CONAKRY – Le paysage médiatique guinéen vient de connaître un coup de tonnerre. Ce jeudi 23 avril 2026, la Haute Autorité de la Communication (HAC) a tranché : l’émission phare de la chaîne privée « Télé 24 » disparaît des écrans pour une durée de trois mois. Une décision qui laisse un vide pour ses fidèles auditeurs, mais qui rappelle la lourde responsabilité de ceux qui tiennent le micro en période électorale.
Quand le micro s’égare : Les raisons de la colère
Tout s’est joué en quelques jours. Alors que la Guinée se prépare pour les scrutins du 31 mai, la neutralité des médias est scrutée comme jamais. Le mardi 21 avril, une première alerte est donnée suite à la diffusion d’un reportage amateur jugé trop favorable à un candidat. Malgré les excuses de la chaîne, l’histoire s’est répétée le jeudi suivant lors de l’émission « Guinée Today ».

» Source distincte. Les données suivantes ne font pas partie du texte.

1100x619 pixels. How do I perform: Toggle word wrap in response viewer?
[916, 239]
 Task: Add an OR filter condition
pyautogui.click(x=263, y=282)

Les journalistes Sékou BAH et Aboubacar DIALLO se sont retrouvés au cœur de la tempête, accusés d’avoir rompu l’équilibre de l’information en faveur d’un candidat de Kollet (Tougué). Pour la HAC, ce n’était plus une simple maladresse, mais une récidive inacceptable avant même l’ouverture officielle de la campagne.
Une punition exemplaire et un studio vide
La sentence est tombée, immédiate et sévère :
- Trois mois de suspension pour l’émission « Guinée Today ».
- Un retrait forcé des ondes pour Aboubacar DIALLO et Sékou BAH jusqu’en juillet prochain.
Cette mesure de fermeté, signée par Boubacar Yacine Diallo, prive la chaîne de l’un de ses rendez-vous les plus suivis au moment où le débat public est le plus intense.
L’analyse de LeCri24
Au-delà de la sanction, cet événement nous interroge tous. Un journaliste n’est pas un supporter ; il est le garant d’un terrain de jeu équitable pour tous les citoyens. Voir des confrères s’éloigner des studios pour une telle période est toujours un moment difficile pour la profession. Pour la rédaction de LeCri24, cette épreuve doit servir de leçon : la liberté d’informer est un trésor qui se protège par la rigueur et l’impartialité. Aujourd’hui, c’est le rappel brutal que dans le journalisme, chaque mot compte et chaque erreur se paie.